We have recently been very involved in Ontario’s latest foray in to regulation in the contingent labour industry. The Ontario Government is headed towards more regulation and, unfortunately, it would very much appear this has the making of “good politics over good policy “.
The spotlight shone on the staffing industry in a bad way originally several years ago when the Toronto Star featured stories of individuals exploited by unethical and shady agencies. These companies deserved to be exposed for the bad organizations they were and suffer the consequences. No doubt, that kind of media exposure is deservedly detrimental to a company and contributes to it either correcting its practices or it will go out of business. Staffing Agencies are licensed in Ontario so there is a mechanism to correct or ultimately shut down such companies.
This was the same time the Ontario Government passed Bill 139 to regulate temporary employees and independent contractors in Ontario. Bill 18 followed in 2014 and largely established joint and several liability for both the agency and client for wages, overtime pay , public holiday pay, etc. Ultimately, this represented new risk for clients.
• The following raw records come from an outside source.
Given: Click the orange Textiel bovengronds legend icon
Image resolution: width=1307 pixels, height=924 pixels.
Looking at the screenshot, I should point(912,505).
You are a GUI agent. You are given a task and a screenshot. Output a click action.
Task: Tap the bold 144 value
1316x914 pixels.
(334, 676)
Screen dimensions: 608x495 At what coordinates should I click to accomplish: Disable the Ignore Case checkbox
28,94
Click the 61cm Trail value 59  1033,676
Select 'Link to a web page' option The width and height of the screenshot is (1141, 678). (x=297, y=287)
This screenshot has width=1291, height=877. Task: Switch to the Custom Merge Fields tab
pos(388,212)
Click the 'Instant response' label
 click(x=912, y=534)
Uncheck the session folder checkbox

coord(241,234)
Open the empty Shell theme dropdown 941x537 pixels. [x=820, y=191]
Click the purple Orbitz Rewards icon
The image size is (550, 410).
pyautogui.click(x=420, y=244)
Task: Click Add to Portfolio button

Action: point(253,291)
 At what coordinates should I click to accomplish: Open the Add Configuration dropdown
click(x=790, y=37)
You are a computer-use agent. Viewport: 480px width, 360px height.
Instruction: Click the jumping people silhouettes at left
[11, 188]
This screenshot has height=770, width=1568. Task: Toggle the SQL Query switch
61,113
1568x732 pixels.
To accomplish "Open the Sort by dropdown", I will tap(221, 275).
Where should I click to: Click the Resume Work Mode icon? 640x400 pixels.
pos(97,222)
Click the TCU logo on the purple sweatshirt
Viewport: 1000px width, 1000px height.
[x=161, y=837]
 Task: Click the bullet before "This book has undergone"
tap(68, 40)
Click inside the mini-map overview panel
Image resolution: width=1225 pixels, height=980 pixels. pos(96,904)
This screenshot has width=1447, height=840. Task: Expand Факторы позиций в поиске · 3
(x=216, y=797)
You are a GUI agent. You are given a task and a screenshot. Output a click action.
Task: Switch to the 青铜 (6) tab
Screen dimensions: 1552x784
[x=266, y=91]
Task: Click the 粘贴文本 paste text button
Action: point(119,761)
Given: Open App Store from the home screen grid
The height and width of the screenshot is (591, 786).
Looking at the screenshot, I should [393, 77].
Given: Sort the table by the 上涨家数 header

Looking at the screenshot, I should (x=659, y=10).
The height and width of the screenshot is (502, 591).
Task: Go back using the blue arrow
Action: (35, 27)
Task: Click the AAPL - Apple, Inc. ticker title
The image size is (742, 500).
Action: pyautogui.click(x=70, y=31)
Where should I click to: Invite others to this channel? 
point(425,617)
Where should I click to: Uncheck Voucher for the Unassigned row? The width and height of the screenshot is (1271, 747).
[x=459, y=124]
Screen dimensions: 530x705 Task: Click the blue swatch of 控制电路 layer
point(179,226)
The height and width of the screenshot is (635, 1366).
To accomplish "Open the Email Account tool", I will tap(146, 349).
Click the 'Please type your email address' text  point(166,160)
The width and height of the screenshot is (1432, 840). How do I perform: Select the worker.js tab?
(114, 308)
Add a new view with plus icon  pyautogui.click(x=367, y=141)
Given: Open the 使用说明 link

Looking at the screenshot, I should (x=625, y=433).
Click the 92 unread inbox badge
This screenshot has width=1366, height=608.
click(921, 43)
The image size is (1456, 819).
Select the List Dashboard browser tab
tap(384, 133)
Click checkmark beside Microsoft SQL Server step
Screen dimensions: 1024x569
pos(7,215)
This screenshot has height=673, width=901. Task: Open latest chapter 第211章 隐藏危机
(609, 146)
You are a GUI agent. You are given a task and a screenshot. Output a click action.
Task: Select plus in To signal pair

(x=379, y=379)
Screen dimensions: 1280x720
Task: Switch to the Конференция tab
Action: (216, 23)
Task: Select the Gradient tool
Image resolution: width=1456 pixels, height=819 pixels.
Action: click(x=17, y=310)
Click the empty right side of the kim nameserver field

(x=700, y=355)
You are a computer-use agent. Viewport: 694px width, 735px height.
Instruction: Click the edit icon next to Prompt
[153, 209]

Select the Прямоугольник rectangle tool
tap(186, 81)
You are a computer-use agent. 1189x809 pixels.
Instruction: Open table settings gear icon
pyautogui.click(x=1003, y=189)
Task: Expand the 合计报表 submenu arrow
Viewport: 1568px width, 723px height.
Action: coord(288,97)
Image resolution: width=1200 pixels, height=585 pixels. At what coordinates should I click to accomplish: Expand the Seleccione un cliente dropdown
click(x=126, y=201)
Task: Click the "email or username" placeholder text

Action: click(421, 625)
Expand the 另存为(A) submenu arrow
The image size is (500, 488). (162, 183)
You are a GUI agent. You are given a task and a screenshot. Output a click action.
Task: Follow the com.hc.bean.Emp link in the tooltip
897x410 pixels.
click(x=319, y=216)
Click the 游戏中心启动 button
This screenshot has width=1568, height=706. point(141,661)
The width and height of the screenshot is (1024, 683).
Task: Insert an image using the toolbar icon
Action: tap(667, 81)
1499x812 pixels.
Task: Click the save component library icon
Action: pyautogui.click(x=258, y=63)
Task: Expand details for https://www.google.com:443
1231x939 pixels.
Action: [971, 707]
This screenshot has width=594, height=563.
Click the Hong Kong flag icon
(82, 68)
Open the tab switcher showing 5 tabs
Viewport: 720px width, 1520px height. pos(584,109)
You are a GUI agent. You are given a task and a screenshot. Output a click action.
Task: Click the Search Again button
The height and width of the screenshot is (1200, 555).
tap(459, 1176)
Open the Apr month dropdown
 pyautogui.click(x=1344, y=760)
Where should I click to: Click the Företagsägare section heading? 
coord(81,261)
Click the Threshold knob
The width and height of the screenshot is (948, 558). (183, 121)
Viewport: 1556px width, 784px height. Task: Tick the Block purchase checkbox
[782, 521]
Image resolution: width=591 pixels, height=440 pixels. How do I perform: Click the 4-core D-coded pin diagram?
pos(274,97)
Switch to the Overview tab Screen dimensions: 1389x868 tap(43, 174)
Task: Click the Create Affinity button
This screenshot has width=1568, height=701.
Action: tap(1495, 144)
This leads us to today where last Winter, the Wynne Government of Ontario appointed two Special Advisors, lawyers with deep backgrounds in Labour Law, to lead a study in The Changing Workplace and Employment Review. The mandate, among many other things, will include reviewing the current and future world of temporary labour, including independent contractors.
To date there have been multiple presentations which need to be considered before the Advisers will release their preliminary Report. The vast majority of which have been from Trade Unions and employee groups, union-related organizations like the Workers Action Centre (WAC)
Here are some of the recommendations being discussed among others:
6 month limit on use of a variable temp or contractor before they would automatically become an employee;
Contingent labour to make up no more that 20% of workforce as well as the total number of hours worked by assignment employees not to exceed 20% of all hours worked by employees;
Temporary workers must receive all benefits of employees;
Clients of agencies to be jointly liable for all rights under ESA;
Establish a reverse onus on employee status. In other words, all workers are presumed to be employees unless able to demonstrate otherwise, virtually ending or at least jeopardizing independent contractor status.
There are several other issues and proposals, many of which would substantially alter the temporary labour market. There are a number of measures that add new risk to customers in joint liability to the extent that many of the measures, given experience in Europe and other countries, will see any organization that uses a contingent labour force as part of their workforce strategy to consider other options most notably offshoring.
Although this is an Ontario initiative it is easy to assume other provinces are looking very closely at what transpires in Canada’s most populous province. It is critical that employers and industry get engaged with this Review to offer the valid and compelling reasons that will allow business to survive and thrive in the ever changing 21st century work environment.